++++ Records supplied ++++

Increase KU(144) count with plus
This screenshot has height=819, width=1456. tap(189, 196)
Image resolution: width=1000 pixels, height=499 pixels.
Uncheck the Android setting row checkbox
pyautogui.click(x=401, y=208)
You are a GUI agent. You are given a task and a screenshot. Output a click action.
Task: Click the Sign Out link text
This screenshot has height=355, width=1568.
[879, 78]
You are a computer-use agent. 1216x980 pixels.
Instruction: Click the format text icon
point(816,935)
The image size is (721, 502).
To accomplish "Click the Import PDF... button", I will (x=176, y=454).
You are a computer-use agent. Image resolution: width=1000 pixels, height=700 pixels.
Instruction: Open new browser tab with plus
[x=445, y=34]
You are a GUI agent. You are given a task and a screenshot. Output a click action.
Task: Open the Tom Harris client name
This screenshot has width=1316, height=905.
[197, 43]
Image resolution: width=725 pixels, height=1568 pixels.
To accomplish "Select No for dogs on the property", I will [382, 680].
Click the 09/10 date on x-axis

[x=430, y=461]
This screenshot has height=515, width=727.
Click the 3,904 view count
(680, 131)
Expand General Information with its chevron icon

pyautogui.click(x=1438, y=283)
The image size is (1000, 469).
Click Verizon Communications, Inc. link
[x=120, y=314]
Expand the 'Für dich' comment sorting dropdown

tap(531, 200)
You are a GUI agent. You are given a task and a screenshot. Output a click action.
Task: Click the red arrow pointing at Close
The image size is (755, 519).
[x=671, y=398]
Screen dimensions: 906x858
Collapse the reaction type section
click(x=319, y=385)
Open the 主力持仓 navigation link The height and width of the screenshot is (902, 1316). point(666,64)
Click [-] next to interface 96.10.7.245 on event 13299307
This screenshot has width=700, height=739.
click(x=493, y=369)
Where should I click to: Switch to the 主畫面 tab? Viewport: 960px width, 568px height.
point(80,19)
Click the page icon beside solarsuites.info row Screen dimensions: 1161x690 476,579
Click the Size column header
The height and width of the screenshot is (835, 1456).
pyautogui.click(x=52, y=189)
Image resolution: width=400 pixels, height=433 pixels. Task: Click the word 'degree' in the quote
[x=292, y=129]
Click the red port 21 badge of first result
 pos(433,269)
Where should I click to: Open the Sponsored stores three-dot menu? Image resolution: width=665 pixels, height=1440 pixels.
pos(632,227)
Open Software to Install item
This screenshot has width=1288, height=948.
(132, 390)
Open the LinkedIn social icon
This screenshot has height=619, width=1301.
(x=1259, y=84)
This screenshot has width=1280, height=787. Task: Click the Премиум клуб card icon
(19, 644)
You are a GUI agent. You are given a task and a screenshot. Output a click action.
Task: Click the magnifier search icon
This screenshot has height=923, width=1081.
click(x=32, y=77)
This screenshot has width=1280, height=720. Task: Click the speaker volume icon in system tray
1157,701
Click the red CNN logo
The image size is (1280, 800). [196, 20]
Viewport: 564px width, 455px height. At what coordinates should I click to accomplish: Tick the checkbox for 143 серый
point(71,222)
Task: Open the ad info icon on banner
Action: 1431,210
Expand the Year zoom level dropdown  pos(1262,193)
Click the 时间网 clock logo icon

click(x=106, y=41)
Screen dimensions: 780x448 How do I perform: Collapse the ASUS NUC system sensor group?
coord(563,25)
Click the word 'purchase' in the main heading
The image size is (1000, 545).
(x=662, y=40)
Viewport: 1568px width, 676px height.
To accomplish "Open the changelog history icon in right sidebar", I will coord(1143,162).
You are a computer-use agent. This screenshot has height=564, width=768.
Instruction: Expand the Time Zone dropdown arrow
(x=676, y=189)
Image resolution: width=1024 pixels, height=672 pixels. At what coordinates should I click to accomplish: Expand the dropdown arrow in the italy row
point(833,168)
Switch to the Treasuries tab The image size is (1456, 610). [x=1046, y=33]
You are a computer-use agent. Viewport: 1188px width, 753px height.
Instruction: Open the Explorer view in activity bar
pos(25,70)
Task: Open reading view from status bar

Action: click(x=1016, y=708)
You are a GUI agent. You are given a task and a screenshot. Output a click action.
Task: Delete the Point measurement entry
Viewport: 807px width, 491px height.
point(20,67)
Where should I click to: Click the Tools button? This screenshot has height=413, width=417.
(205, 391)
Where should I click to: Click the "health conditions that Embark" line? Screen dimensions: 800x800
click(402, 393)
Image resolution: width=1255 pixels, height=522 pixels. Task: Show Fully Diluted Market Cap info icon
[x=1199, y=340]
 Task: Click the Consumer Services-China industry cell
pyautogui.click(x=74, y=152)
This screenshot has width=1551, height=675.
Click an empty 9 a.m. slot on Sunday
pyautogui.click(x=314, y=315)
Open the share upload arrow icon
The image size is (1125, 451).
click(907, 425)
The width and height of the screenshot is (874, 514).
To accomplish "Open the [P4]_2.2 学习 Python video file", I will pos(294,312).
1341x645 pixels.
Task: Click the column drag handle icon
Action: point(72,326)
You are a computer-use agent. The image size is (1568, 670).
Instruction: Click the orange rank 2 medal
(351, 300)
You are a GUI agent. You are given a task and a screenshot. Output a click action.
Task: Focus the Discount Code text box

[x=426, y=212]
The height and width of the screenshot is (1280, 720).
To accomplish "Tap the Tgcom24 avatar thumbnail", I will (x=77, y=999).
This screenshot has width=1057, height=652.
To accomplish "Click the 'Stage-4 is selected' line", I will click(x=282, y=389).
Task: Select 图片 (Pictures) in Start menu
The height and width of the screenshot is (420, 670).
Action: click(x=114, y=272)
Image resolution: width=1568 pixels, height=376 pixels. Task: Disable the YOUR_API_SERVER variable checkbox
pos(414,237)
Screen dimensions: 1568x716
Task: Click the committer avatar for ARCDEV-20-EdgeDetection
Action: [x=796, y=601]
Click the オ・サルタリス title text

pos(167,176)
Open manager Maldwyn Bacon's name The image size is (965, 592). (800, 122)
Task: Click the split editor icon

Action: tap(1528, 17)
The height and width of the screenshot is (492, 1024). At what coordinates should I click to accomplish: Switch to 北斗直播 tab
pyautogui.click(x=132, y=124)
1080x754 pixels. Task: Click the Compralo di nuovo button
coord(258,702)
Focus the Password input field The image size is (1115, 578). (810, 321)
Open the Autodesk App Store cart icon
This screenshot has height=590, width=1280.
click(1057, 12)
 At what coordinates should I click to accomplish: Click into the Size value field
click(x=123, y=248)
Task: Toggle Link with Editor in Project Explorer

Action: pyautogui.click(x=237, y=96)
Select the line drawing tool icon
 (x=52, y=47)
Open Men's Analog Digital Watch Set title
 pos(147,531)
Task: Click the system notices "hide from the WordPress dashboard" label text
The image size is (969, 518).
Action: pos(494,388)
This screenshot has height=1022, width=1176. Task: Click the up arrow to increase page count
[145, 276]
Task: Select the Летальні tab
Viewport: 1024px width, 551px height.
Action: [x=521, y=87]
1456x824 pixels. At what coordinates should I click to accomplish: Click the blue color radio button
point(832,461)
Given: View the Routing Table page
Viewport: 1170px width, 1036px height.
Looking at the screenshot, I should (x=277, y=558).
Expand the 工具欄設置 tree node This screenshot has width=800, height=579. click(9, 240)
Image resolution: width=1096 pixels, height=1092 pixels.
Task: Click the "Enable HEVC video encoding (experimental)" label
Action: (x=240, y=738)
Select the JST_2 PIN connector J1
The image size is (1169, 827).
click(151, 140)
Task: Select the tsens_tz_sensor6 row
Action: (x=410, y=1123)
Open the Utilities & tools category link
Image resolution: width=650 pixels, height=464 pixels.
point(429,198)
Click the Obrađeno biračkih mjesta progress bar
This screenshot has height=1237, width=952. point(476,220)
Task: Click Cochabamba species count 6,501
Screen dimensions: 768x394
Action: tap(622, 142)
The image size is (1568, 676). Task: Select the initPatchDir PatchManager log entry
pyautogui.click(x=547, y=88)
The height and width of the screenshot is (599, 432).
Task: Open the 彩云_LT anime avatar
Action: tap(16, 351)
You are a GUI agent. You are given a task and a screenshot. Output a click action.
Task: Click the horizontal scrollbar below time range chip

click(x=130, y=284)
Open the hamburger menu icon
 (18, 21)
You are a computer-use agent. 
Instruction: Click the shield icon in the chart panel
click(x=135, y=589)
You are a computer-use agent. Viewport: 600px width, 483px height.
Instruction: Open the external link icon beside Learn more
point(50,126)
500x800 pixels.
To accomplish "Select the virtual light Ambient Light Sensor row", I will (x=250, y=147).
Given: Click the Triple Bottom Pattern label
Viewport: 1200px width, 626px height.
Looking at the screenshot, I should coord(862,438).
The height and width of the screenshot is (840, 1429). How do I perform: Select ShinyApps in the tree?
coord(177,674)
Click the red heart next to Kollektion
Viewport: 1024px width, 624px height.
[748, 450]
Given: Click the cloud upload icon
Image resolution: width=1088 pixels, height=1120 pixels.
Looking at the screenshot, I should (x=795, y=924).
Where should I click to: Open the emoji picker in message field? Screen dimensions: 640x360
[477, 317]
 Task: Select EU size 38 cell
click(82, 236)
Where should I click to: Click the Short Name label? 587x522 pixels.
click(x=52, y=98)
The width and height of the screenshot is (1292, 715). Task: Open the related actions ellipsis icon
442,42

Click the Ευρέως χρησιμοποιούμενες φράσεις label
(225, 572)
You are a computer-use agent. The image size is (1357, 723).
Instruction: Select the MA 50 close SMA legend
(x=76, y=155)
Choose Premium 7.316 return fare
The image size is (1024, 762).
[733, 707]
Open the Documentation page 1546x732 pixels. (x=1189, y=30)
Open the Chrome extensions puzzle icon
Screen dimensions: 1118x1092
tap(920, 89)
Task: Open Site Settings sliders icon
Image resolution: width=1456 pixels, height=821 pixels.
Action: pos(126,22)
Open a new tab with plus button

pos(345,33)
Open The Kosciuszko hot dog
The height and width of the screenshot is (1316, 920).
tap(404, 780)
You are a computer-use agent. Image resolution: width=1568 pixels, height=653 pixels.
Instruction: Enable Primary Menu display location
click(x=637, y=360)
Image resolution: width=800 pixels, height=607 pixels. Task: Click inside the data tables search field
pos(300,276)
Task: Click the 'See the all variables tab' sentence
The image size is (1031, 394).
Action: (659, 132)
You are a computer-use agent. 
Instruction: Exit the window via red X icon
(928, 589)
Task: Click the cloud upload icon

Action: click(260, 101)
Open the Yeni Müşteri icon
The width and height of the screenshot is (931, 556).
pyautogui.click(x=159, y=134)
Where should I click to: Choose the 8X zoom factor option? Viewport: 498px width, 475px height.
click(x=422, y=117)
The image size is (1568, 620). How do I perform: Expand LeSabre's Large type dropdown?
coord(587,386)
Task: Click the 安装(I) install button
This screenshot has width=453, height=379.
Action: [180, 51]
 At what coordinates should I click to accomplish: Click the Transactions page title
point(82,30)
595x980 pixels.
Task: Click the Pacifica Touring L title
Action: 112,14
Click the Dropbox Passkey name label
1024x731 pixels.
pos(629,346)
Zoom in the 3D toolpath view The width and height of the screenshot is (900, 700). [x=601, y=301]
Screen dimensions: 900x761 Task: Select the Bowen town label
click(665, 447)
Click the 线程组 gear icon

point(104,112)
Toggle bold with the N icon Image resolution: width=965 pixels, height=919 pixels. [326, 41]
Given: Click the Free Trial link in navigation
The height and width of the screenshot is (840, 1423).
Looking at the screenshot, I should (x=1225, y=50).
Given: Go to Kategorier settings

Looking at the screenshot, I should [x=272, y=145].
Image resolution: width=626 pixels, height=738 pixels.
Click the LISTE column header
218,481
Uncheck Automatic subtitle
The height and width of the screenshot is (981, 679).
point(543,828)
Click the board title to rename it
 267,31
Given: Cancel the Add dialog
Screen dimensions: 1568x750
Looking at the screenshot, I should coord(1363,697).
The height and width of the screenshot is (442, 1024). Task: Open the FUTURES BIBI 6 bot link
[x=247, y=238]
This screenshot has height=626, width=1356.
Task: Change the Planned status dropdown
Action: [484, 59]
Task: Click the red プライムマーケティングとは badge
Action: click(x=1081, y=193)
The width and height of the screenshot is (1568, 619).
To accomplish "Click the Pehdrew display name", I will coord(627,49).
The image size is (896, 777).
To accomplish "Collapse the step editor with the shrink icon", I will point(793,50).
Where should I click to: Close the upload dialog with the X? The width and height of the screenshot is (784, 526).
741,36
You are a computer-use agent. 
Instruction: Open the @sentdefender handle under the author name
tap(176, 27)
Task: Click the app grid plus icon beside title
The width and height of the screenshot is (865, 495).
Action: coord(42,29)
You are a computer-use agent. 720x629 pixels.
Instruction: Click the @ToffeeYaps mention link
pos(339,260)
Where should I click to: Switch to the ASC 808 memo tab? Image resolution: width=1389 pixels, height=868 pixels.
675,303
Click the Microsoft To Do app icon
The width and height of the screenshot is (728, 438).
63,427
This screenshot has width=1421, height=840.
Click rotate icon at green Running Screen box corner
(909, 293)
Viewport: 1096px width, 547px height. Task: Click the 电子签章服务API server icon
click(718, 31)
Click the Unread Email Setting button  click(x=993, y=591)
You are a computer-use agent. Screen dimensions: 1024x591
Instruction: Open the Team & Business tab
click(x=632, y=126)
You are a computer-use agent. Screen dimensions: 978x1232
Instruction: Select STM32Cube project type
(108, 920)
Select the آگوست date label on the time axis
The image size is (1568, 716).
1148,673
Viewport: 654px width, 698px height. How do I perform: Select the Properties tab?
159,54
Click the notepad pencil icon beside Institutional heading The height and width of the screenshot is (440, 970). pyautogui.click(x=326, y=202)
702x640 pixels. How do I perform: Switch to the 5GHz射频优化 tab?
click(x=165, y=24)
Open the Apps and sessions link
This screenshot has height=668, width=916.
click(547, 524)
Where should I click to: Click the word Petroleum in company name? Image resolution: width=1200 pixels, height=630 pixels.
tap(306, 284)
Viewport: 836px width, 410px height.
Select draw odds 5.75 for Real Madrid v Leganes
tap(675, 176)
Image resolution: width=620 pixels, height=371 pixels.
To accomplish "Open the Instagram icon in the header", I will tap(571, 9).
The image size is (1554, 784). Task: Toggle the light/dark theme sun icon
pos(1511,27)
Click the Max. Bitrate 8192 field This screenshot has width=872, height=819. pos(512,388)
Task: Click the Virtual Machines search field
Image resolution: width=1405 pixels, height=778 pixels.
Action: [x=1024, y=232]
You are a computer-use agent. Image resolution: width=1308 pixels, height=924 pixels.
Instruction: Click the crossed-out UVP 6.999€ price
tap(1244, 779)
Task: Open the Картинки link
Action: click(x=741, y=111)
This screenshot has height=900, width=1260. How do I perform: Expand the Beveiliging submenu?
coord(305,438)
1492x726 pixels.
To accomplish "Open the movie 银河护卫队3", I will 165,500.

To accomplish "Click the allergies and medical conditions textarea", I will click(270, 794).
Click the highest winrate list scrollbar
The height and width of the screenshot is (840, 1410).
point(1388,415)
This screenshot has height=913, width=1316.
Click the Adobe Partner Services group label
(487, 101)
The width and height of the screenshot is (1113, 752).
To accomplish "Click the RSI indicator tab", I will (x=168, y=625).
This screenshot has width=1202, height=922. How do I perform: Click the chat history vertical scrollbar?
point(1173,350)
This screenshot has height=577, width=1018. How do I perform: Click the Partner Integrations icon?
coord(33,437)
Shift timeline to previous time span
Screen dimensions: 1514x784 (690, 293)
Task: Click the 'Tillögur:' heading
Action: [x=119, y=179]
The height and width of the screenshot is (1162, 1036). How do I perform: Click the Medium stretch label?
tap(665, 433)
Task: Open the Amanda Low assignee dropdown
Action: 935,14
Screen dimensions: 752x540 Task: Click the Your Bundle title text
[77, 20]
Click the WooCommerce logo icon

++++

Task requirements →
Looking at the entries above, say how many lines contain the word "next". Only the number is wanted.

Solution to this task →
2